Além disto, embora as taxas de mortalidade tenham sido mais evidentes nos
cães sintomáticos do que nos assintomáticos, tanto na prevalência (80% e 30,2%)
como na incidência (50% e 5,2%), fato, de certa forma, já esperado, chamou
atenção também a elevada taxa de mortalidade dos cães assintomáticos na
prevalência (30,2%-16/53), o que evidenciou, de forma relativamente precoce, o
potencial patogênico do perfil I, já que 100% desses cães morreram durante o
primeiro ano do estudo, 50% (8/16) na primeira metade e outros 50% na segunda
metade do ano, assim como, os cães sintomáticos, com 62,5% (5/8) de óbitos na
primeira metade e 37,5% (3/8) na segunda metade do ano.

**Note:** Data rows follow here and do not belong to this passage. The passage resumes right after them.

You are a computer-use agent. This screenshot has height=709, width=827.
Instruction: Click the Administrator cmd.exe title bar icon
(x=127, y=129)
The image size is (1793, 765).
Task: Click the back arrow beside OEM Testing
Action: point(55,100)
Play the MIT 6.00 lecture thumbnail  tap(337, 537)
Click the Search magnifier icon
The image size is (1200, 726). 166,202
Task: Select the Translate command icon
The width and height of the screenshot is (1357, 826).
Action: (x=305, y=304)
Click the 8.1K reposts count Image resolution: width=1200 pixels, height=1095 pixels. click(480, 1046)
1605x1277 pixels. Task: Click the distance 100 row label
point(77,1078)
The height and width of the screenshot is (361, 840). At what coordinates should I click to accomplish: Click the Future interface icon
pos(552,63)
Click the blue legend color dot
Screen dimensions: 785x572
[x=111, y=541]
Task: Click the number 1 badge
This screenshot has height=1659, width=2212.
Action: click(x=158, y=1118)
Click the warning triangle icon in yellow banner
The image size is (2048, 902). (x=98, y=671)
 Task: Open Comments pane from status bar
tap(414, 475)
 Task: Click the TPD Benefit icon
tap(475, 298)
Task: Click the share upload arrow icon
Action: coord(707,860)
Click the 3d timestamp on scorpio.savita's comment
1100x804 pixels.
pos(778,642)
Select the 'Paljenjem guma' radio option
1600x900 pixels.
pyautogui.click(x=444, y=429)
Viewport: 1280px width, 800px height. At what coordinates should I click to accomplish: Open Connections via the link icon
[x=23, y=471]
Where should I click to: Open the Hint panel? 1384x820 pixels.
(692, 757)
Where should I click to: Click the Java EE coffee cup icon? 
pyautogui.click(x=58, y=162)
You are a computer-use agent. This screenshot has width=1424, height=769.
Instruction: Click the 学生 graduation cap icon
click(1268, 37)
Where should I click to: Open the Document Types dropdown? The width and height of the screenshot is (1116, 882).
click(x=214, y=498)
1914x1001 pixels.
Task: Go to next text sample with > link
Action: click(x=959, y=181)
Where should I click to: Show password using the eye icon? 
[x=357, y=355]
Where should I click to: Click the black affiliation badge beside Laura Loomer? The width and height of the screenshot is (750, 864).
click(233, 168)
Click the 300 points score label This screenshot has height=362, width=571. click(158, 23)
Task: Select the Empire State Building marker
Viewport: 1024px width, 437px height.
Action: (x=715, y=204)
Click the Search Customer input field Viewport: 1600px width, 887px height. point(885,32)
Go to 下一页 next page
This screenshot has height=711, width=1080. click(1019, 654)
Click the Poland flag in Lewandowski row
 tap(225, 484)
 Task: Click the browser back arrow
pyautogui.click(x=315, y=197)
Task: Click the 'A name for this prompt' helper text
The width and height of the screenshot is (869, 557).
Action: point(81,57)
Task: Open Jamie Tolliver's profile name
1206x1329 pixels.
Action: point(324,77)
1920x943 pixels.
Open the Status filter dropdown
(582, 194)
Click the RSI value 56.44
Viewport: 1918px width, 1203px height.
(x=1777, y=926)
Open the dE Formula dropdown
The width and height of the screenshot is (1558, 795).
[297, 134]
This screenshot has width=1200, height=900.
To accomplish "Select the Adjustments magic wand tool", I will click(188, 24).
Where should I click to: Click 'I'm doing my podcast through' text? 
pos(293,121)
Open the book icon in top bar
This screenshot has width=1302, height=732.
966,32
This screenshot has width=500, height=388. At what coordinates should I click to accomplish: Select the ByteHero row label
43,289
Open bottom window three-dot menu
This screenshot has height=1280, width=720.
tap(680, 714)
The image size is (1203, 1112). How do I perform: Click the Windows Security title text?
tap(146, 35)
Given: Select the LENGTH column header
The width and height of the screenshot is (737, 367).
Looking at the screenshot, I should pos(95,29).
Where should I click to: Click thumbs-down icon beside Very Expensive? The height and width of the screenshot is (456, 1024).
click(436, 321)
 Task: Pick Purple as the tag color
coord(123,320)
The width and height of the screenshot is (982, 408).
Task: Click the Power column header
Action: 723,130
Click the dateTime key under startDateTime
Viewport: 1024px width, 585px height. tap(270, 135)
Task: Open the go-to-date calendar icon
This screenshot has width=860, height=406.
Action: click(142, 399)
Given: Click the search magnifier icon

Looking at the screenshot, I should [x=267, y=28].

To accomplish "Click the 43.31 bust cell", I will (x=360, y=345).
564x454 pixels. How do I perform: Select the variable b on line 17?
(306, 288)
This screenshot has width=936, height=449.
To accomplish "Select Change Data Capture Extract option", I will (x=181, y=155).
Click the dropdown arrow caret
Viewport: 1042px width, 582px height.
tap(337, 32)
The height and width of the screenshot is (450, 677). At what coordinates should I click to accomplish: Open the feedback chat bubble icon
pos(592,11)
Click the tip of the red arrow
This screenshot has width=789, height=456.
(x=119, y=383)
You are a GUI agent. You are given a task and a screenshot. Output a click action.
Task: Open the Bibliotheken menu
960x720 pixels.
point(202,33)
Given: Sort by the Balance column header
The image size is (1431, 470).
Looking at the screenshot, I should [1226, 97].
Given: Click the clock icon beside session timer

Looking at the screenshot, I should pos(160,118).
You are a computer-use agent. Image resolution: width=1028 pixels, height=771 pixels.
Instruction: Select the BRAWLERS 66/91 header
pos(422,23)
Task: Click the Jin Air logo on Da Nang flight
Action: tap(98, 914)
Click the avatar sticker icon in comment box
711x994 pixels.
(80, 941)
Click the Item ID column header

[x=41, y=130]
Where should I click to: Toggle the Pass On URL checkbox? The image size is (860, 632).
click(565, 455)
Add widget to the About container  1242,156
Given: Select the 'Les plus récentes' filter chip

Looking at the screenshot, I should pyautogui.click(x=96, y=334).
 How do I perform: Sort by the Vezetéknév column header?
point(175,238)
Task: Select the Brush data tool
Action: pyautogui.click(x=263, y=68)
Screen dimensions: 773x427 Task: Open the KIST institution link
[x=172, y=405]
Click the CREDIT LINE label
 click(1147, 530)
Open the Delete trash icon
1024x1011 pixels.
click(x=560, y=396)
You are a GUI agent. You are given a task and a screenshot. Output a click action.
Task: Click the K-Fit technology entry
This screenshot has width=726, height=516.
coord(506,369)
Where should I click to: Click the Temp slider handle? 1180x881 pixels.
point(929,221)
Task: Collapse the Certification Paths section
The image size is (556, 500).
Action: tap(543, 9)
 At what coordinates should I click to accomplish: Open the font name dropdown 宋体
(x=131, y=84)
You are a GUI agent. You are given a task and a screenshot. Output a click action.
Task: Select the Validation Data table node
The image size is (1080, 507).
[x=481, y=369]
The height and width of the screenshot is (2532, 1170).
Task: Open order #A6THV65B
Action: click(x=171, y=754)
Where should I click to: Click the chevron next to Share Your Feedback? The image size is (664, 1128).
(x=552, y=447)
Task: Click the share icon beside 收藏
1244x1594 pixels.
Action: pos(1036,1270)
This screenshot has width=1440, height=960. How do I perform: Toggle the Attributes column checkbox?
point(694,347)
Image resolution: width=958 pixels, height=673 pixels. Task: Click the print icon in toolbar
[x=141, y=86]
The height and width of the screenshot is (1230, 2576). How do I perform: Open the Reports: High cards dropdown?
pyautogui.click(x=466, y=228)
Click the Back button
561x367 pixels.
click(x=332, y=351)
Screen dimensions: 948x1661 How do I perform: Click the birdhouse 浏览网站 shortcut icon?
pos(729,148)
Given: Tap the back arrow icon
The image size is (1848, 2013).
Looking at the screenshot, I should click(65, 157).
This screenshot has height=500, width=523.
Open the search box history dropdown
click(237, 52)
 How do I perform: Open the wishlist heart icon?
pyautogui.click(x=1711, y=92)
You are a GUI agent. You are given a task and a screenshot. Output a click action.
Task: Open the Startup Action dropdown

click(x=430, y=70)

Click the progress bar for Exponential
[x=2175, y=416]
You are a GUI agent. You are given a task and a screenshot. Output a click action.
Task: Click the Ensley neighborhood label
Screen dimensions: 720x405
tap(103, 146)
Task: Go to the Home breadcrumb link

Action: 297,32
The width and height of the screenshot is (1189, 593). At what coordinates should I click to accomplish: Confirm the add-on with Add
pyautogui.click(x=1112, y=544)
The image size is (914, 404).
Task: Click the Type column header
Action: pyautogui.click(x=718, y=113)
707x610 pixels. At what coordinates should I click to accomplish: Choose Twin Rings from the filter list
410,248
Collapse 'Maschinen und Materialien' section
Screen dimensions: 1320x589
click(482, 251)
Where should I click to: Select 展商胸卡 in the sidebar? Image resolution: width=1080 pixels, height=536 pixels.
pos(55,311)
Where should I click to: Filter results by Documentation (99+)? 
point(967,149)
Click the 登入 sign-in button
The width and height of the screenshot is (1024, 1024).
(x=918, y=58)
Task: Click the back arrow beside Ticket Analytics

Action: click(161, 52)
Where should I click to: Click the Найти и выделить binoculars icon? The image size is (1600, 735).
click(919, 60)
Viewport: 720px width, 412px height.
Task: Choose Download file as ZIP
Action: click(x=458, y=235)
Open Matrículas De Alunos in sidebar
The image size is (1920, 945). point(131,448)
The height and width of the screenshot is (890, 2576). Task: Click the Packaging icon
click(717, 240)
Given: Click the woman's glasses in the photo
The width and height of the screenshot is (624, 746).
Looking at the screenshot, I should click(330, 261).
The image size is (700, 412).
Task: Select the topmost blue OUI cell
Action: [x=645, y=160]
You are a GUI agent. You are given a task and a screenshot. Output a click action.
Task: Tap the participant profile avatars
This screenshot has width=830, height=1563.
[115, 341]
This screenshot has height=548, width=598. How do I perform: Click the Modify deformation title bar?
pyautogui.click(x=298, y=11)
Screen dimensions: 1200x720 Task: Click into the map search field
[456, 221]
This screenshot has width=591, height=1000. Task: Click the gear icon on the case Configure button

Além disto, fazendo-se uma correlação do número de óbitos com o número de
casos da infecção que, efetivamente, foram acompanhados, excluindo-se os cães
que foram eliminados com diagnóstico parasitológico positivo (26, sendo 21 na
prevalência e cinco na incidência) e os que morreram de etiologia desconhecida (10,
sendo seis na prevalência e quatro na incidência), verificou-se mortalidade de 32,1%
(27/84) na prevalência, superior àquela de 6,8% (4/59) na incidência, revelando que
a infecção canina por L. (L.) i. chagasi pode ser responsabilizada por significativo
número de perdas nas áreas endêmicas de LVA no Brasil e em muitos países da
América Latina.
76
6 CONCLUSÃO
Com base nos diferentes parâmetros usados no presente trabalho para
avaliação da evolução clínico-imunológica da infecção canina por L. (L.) i. chagasi,
tais como, conversão clínica, sorológica, imune celular (hipersensibilidade tardia;
reação intradérmica de Montenegro), e evolução para o óbito, é factível dizer que a
interação do parasito com a resposta imune do cão está sustentada, principalmente,
por um perfil imunológico francamente vulnerável à infecção, aqui referenciado como
perfil I (RIFI+/RIM-), caracterizado pela presença da resposta sorológica (RIFI-IgG) e
ausência da resposta imune celular (RIM+), o que não oferece quase nenhuma
resistência ao parasito, tornando o cão altamente susceptível à infecção.